The circadian clock, which governs periodic physiological changes, is influenced by various environmental factors, and its disruptions can lead to non-communicable chronic diseases (NCDs). Among the genes that control the circadian clock are ARNTL, CLOCK, CRY1, PER1, PER2, NR1D2, and MTNR1B, with several polymorphisms associated with diseases such as diabetes and hypertension. Therefore, this study aimed to determine the association between SNPs in the aforementioned genes and markers of non-communicable chronic diseases (NCDs) in a young population, stratified by gender.

Methods

A sample of 346 individuals of both sexes aged 18 to 27 underwent clinical and nutritional evaluations to determine clinical markers associated with NCDs.
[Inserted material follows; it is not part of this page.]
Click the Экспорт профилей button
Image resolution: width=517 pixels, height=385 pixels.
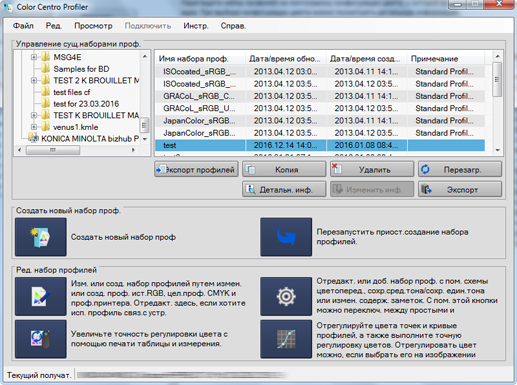point(196,169)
Using isothermal PCR, 119 polymorphisms in the ARNTL, CLOCK, CRY1, PER1, PER2, NR1D2, and MTNR1B genes were determined. Subsequently, binary logistic regression analyses and mean comparisons using Student's t-test and one-way ANOVA with Bonferroni adjustment were performed.

Results

Polymorphisms were associated with risk factors such as elevated waist circumference, BMI, insulin, and lipid imbalances, while some acted protectively. Notable SNPs included rs6486122, rs77486964, rs11022756, rs72869158 from ARNTL; rs7309618, rs10778528 from CRY1; rs2304911 from PER1; rs72620839, rs58574366 from PER2; rs6832769, rs1056547 from CLOCK; and rs4858095, rs11922577 from NR1D2, providing insights into the associations of genetic markers with clinically relevant markers for NCDs.

Conclusion

Clock gene polymorphisms exhibit associations with clinical markers of NCDs, emphasizing the intricate interaction between the biological clock and risk factors. This underscores the importance of genetic testing and personalized clinical approaches for prevention and treatment. Further research is needed to understand the underlying mechanisms and long-term health impacts of these genetic variations.